Il mio primo dizionario delle serie tv cult: intervista agli autori

Matteo Marino e Claudio Gotti, Il mio primo dizionario delle serie tv cult

Matteo Marino e Claudio Gotti, Il mio primo dizionario delle serie tv cult

Devo confessarmi: sono una dipendente dalla serie televisive. The Good Wife, Le regole del delitto perfetto, House of cards, Big Bang Theory, The Newsroom per citarne solo alcune. Perciò, come non incuriosirmi al dizionario di Matteo Marino e Claudio Gotti edito da Becco Giallo e illustrato da Daniel Cuello? Si intitola Il mio primo dizionario delle serie tv cult. Da Twin Peaks a Big Bang Theory.

Quello che mi fa soffrire è il non avere una produzione altrettanto valida in Italia. Se si eccettuano i primi Montalbano, Gomorra e Non uccidere, ci resta ben poco (il resto sono rifacimenti di format altrui). Ne ho “parlato” con Matteo Marino (che tra l’altro è fondatore e curatore del sito dedicato a David Lynch come anche la pagina Facebook del dizionario di cui parliamo) e con Claudio Gotti a cui ho rivolto una manciata di domande.

Io le ho scritte tra una serie e l’altra e loro hanno risposto mentre autografano le copie de Il mio primo dizionario delle serie tv cult. Buona lettura.

Entriamo subito in medias res con un po’ di TV therapy: la serie per chi è un po’ triste?
Matteo: Tra tutte quelle che trattiamo nel libro… diciamo che probabilmente Friends in questo è imbattibile ancora oggi. Come tutte le sit-com, una puntata dura poco e ha un ritmo sostenuto. Poi ci sono le battute a raffica e, se sei della generazione giusta, i personaggi condividono un po’ le tue frustrazioni e i tuoi problemi, che però si devono risolvere nell’arco di 20 minuti. Questo ti tira su. Ti porta a pensare che anche i tuoi problemi forse non sono così insormontabili.
Claudio: Già. Chi non vorrebbe vivere in una sit-com?
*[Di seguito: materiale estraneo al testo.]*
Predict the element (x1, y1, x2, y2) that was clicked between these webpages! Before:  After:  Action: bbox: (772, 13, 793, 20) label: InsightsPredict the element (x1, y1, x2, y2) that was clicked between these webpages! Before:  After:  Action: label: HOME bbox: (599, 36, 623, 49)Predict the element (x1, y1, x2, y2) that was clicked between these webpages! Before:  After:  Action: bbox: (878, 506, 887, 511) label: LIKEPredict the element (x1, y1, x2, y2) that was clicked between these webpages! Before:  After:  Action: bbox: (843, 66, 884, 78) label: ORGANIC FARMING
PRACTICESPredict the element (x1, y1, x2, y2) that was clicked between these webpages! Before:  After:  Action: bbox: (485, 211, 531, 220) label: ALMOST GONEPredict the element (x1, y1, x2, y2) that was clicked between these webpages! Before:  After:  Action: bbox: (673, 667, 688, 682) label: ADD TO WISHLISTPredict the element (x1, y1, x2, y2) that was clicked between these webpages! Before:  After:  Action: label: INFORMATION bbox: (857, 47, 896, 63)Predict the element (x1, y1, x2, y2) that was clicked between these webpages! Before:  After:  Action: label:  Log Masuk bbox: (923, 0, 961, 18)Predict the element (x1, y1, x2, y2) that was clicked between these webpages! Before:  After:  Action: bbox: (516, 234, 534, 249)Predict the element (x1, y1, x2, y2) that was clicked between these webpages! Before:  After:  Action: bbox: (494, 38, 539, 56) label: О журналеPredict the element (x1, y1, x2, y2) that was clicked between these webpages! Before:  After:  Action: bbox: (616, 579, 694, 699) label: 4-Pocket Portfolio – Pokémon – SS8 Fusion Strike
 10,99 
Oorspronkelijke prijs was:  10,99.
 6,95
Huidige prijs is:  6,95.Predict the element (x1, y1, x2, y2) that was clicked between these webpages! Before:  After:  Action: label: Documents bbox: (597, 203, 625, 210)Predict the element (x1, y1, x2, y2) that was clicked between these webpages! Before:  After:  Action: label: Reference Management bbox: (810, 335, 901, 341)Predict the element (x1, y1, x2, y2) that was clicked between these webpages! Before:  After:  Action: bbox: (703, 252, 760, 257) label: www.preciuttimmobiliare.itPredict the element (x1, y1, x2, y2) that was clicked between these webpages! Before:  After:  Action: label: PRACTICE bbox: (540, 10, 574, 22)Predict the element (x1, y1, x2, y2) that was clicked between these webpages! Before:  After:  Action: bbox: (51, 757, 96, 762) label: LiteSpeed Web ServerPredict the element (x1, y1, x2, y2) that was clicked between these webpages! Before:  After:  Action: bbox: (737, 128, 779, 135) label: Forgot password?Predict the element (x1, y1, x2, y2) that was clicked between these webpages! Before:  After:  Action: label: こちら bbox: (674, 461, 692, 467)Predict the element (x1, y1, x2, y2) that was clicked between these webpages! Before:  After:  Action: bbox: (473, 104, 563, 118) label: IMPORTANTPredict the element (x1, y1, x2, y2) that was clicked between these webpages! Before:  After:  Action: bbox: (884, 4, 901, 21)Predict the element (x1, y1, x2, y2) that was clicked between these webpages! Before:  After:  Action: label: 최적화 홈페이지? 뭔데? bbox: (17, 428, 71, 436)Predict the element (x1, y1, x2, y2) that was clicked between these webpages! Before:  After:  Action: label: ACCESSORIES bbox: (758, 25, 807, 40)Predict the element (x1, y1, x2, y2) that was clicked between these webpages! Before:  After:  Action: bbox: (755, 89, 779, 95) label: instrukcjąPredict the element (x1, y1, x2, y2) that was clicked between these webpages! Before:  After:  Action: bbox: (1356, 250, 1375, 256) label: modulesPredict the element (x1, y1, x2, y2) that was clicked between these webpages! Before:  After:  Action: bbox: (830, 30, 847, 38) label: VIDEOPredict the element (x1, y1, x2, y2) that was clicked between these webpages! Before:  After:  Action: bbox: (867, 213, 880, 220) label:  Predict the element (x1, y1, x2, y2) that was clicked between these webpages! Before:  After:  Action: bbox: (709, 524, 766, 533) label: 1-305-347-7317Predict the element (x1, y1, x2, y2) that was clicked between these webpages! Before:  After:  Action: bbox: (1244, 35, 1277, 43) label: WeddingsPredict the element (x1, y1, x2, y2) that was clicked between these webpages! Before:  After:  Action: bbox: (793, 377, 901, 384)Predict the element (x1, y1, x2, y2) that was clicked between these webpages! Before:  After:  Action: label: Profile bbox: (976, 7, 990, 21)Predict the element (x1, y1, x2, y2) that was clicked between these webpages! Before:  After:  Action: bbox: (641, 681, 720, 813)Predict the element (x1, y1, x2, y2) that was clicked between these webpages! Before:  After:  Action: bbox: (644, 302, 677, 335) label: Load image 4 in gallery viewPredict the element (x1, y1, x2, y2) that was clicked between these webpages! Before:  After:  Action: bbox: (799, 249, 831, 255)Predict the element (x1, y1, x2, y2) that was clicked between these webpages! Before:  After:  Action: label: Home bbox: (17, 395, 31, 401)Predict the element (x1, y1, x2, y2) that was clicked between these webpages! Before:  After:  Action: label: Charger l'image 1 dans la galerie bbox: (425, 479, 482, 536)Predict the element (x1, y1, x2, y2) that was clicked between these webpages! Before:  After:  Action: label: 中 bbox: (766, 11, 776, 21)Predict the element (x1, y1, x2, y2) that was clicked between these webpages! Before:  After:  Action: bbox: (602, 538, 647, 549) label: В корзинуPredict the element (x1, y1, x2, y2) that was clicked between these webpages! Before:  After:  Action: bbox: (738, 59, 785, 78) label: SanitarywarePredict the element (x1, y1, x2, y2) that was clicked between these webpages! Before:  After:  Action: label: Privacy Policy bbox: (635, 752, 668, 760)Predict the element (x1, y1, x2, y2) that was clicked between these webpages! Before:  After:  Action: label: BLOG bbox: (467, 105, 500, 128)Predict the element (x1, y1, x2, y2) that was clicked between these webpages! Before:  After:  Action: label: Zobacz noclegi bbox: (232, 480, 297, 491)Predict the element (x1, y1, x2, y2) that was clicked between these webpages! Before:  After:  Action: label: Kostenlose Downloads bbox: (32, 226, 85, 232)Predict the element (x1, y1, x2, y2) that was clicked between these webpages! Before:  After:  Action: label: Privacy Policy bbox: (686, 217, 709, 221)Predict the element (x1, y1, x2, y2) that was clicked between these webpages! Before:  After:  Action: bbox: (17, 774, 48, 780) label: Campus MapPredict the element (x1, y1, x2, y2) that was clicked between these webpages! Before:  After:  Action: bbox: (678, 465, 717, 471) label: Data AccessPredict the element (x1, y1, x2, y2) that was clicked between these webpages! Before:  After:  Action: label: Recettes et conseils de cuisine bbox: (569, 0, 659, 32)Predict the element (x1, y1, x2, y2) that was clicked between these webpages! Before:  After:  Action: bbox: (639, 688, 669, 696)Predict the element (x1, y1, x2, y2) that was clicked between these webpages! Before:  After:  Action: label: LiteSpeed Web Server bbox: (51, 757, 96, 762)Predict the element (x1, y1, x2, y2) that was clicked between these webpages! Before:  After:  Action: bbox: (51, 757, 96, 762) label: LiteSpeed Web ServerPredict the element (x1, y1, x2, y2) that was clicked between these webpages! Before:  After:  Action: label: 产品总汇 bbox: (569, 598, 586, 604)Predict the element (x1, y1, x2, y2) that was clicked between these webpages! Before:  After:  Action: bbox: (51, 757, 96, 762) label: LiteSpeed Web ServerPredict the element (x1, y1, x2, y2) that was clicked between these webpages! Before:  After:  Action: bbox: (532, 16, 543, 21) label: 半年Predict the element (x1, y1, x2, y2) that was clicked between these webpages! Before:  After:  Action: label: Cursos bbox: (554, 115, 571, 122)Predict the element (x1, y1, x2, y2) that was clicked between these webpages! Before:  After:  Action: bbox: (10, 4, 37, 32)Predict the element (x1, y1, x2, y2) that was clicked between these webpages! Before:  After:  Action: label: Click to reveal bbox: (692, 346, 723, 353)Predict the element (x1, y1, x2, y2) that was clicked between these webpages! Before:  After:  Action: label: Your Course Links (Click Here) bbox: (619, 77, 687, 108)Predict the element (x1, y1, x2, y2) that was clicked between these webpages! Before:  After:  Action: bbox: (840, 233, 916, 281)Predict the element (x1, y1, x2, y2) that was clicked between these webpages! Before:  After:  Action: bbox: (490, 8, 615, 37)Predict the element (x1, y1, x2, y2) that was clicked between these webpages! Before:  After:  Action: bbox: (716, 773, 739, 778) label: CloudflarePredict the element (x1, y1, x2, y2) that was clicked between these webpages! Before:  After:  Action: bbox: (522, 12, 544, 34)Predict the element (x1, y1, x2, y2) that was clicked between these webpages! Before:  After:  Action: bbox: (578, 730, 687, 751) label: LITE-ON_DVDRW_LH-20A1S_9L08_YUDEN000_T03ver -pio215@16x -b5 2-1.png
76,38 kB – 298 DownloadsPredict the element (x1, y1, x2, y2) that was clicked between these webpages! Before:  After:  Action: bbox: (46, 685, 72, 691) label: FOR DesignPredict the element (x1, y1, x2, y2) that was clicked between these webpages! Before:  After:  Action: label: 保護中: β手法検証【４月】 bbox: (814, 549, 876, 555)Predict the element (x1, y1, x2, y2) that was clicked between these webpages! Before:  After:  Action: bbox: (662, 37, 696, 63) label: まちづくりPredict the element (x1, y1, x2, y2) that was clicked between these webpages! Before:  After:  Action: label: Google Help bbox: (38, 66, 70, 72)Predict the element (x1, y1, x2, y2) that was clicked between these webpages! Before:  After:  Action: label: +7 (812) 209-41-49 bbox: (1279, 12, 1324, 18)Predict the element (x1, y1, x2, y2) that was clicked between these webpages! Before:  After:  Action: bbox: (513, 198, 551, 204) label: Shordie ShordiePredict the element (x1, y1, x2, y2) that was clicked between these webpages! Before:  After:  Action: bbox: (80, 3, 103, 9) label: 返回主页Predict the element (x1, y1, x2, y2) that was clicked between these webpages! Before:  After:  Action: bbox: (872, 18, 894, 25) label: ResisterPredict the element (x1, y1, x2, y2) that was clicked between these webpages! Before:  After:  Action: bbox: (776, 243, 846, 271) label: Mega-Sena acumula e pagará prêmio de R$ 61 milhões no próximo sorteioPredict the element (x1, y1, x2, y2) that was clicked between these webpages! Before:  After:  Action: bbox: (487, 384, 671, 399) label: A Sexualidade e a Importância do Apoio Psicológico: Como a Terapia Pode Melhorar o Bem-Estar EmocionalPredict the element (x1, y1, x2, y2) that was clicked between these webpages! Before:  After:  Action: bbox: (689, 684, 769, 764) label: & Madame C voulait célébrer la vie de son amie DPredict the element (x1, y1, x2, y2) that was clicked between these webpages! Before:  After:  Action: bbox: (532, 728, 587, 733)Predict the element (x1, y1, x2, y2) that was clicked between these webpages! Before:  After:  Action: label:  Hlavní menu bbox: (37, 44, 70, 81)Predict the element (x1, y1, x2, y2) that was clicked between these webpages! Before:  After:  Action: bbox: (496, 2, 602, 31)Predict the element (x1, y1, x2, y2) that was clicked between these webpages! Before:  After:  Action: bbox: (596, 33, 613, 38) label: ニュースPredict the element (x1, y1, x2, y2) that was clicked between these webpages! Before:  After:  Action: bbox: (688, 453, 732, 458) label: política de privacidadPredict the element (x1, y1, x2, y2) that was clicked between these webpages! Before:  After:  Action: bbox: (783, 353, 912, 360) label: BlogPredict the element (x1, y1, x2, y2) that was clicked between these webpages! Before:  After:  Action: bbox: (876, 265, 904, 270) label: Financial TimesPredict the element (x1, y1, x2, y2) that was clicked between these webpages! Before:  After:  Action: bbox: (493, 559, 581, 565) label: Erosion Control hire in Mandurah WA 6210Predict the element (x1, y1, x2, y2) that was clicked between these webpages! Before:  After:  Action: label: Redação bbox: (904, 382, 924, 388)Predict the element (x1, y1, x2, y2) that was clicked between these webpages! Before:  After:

Se Friends però ormai l’hai vista troppe volte, si può provare con The Big Bang Theory. Se invece la tristezza è legata a problemi di cuore, Sex and the City probabilmente non la spazzerà via, ma aiuterà a riderci un po’ su. Le battute di Samantha sono passate alla storia.
Matteo: Ci vorrebbe un indice ragionato di tutti i problemi sentimentali o sessuali con l’indicazione della puntata da vedere. Per sentirsi meglio o almeno non così soli!
Claudio: Facciamolo!

Quella per chi ha bisogno di imparare a sognare?
Matteo: Doctor Who. Le puntate più riuscite ti restituiscono la meraviglia, il divertimento e la commozione di quando avevi dieci anni e guardavi un film o una serie che ancora non sapevi sarebbe diventata cult. C’è una puntata in cui il Dottore promette a una bambina di nome Amy che tornerà presto, solo che manca l’appuntamento con lei di… quattordici anni. Quando la ritrova ormai adulta le chiede: “Allora, verrai con me?”, convinto di aver trovato una nuova compagna di viaggi spaziotemporali. Ma Amy risponde di no. “Volevi venire con me, quattordici anni fa. Cos’è cambiato?”. “Nel frattempo sono diventata grande”. Il Dottore ci pensa un attimo, poi le dice: “Rimedierò a questo”. In questa battuta di Steven Moffat c’è tutto. Si può reimparare a sognare, anche se i sogni ti hanno deluso.
Claudio: E poi, in linea di massima, quando decidiamo di vedere una serie, di qualsiasi genere essa sia, non è anche un po’ per sognare, per entrare in un altro mondo? Anche le serie che ci rimandano, per le loro implicazioni sociali, psicologiche o amorose, al nostro mondo di tutti i giorni, spesso ci fanno sognare, e alcune sanno restituirci alla vita di sempre con più consapevolezza e voglia di fare.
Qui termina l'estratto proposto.